■ **Goal of the exercise**
Only lines with the string "avatar" should be returned from the data below.

Segment Start: Listed records

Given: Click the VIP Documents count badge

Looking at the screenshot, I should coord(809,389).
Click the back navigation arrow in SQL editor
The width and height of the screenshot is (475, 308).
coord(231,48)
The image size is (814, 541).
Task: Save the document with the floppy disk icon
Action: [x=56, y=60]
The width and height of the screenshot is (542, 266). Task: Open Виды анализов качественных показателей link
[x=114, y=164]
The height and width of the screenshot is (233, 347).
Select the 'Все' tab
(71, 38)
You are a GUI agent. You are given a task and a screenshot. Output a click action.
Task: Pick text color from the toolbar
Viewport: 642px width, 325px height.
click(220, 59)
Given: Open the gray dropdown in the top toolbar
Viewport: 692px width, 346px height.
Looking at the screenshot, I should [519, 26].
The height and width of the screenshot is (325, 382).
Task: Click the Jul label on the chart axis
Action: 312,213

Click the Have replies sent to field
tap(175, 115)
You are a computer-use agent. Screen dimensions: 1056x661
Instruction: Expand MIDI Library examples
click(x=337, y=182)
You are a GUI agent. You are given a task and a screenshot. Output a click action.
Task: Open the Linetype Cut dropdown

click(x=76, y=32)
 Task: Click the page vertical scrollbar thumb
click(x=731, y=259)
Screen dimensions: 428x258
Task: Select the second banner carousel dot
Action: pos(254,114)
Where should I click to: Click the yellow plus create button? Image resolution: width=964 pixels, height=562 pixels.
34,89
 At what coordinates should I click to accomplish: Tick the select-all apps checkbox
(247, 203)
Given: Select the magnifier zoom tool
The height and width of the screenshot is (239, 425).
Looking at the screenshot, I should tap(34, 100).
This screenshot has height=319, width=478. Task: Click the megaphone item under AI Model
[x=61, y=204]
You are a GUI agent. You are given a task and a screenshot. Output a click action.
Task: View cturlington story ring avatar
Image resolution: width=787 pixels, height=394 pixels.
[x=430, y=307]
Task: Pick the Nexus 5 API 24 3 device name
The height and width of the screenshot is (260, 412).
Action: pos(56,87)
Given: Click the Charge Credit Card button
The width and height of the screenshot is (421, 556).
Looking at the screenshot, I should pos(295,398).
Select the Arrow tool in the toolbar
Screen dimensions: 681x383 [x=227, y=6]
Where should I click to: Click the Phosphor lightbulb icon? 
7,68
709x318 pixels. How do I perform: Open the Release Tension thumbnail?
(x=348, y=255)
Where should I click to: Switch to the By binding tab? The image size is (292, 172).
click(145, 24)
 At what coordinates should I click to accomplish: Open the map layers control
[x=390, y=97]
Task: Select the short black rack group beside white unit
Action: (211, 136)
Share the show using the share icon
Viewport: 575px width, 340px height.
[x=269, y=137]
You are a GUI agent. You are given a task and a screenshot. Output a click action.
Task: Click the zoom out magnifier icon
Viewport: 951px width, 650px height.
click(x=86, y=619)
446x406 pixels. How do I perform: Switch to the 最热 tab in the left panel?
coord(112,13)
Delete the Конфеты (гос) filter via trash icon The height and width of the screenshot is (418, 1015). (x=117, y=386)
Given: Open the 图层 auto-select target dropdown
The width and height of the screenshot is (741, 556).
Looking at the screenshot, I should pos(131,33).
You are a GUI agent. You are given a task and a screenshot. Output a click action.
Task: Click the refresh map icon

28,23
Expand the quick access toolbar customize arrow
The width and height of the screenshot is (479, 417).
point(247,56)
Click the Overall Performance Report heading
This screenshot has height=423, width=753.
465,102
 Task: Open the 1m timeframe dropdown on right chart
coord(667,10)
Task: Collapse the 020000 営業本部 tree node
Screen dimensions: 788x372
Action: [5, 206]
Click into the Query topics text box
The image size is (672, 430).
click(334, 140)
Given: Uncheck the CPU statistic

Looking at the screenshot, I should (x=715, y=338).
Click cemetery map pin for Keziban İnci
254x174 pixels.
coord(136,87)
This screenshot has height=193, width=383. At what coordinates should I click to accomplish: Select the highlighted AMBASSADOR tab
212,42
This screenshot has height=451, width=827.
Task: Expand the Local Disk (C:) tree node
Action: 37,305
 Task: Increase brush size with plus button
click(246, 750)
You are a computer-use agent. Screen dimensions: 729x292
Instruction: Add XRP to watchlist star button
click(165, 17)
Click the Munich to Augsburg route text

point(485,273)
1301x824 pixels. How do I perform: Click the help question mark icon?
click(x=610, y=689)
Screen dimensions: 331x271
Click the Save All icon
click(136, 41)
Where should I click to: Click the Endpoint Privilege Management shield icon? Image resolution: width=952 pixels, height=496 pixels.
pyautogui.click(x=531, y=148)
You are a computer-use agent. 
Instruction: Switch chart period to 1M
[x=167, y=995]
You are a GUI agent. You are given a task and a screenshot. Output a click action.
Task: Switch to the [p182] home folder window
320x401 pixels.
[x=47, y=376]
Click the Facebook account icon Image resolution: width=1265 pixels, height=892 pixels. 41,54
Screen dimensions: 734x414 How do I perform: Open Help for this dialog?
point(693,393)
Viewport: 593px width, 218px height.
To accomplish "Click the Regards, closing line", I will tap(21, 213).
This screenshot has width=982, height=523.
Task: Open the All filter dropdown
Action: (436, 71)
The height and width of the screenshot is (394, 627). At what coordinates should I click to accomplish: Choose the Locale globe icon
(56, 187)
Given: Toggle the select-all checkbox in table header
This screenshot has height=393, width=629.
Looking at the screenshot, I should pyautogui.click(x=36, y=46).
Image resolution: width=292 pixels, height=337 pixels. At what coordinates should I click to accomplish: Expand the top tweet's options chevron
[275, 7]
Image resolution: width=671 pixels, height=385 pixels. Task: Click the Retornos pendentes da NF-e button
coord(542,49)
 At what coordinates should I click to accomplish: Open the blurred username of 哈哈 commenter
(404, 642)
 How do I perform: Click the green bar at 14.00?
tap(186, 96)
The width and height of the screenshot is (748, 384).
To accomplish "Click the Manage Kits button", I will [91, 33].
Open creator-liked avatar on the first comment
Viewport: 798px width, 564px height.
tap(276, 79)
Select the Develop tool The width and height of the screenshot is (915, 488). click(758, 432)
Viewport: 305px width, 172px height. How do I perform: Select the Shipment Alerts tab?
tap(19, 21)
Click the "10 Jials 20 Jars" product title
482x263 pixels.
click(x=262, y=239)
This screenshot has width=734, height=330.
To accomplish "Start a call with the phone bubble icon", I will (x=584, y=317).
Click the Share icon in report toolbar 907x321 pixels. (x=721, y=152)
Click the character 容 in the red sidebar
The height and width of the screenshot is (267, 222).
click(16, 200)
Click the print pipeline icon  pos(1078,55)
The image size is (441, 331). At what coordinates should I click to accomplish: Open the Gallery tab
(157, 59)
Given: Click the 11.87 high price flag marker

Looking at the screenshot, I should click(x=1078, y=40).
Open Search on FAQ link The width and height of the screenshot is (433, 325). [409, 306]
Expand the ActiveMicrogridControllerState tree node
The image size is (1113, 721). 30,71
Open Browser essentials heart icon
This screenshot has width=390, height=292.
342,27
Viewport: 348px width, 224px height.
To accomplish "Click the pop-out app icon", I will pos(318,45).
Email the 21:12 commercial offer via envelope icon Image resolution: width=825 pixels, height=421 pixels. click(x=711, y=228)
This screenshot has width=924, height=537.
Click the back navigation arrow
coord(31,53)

Segment End: Listed records

■ **Exercise solution**
Task: View cturlington story ring avatar
Open creator-liked avatar on the first comment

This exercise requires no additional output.